It’s still fairly early in my cycle, day 10, but I think I’m giving up on this one already.
My BBT has just been too erratic: 97.9 one day and 97.2 the next, then 97.0 and up to 97.7. It’s been all over the place. And I don’t know if that really, truly means anything — after all, it was the same way last month and, miracle of all miracles, I ovulated on day 14! — but I do know that the only two times I have ovulated and conceived, my temps were nothing like that. While they’ve never been super steady for the entire follicular phase, they haven’t been bipolar either. This bipolar BBT is making me nervous…and stealing my confidence that this cycle will be The One.
So I’m trying to adjust my expectations. After a disappointing cycle last month, I’m afraid to let myself hope. I’m afraid to count on anything. I have always known that you need to ovulate in order to make a baby. But I have now learned that ovulation does not necessarily equal conception. That Clomid is not a magical bean that automatically creates something great out of something small. That hoping with all my might, wishing on the shooting stars in a meteor shower, and praying constantly will not always give me what I want.
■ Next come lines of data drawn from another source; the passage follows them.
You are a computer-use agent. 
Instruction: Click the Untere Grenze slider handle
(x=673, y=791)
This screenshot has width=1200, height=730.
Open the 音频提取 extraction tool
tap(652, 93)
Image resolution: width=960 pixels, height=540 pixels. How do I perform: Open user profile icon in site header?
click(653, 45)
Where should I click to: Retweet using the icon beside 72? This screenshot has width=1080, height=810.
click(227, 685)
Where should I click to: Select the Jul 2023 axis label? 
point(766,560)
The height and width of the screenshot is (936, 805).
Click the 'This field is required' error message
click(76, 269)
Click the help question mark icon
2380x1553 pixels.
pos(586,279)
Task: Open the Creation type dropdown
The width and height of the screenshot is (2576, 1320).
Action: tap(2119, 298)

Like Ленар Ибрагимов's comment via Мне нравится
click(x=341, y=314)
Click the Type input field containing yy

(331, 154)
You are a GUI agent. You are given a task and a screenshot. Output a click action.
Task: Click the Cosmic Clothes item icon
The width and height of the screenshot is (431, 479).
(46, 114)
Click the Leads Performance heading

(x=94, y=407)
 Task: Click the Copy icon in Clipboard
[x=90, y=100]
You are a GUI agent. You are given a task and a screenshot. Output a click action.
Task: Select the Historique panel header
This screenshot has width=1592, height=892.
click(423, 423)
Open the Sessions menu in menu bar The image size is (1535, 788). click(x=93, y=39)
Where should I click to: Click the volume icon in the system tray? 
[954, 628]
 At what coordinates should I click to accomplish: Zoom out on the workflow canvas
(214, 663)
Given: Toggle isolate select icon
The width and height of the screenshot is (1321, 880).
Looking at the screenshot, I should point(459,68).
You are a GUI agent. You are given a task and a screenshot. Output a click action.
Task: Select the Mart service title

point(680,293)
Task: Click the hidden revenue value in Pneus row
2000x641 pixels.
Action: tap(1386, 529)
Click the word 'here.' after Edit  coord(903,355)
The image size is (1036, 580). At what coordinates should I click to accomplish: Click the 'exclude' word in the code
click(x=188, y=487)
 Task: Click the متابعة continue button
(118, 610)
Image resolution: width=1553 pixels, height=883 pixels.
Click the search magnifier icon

And so while I move forward with things as I’ve always done them — Clomid, frequent sex, and far too many vitamins — I’m also trying to plan for all of that to fail. This means envisioning our trip abroad in October, Teddy Graham’s due date in December, the holidays, the start of the new year, and my sister’s baby shower, all without my own baby in my own belly. It also means beginning the search for an RE. I’m going to take my time in doing this, but I’ll start looking, start asking questions, start trying to figure out where I go from here.
Which is scary.
But also — it’s freeing.
There is freedom in not believing that this cycle will be the cycle. As I go about every day, I can breathe easier knowing that I don’t have to make a baby right now. I would love to be holding my second child in my arms by my 30th birthday. That means I need to conceive by mid-November. Which gives me another two or three cycles. Okay, I can do that! And I really, really want to have another child by the time our Cupcake turns three, which means conceiving by early March. Surely, something has to happen by then! Of course, I know there really is no “surely” about any of this. No guarantees. March may come and go and there will still be no second line on an HPT. Or I could conceive, at any point, and lose again a month or more down the road. But — but — by extending my own personal deadlines, by looking at the bigger picture and preparing for a few “worst case scenarios,” it takes a little of the stress off of my shoulders right now. It removes the pressure from this very cycle, right here and now.
Of course, that does not mean I completely lack hope. There will always be that, no matter how dire the circumstances or how low the odds. Maybe I am just telling myself all of this so that I don’t feel so let down when CD1 is upon me again. Maybe I am hoping that by relaxing my own expectations, the old, overused adage “maybe if you just relax…” will prove to be true. And I know if I do see my period again in three or four weeks, there will still be disappointment. Sadness. Heartache. But I’m hoping that, with this new way of thinking (which is still a work in progress, if I’m being honest), my heart, soul, and faith won’t be pulverized at the first sight of blood.
I’m hoping. But we shall see if any of this really holds up a few weeks down the road. We shall see.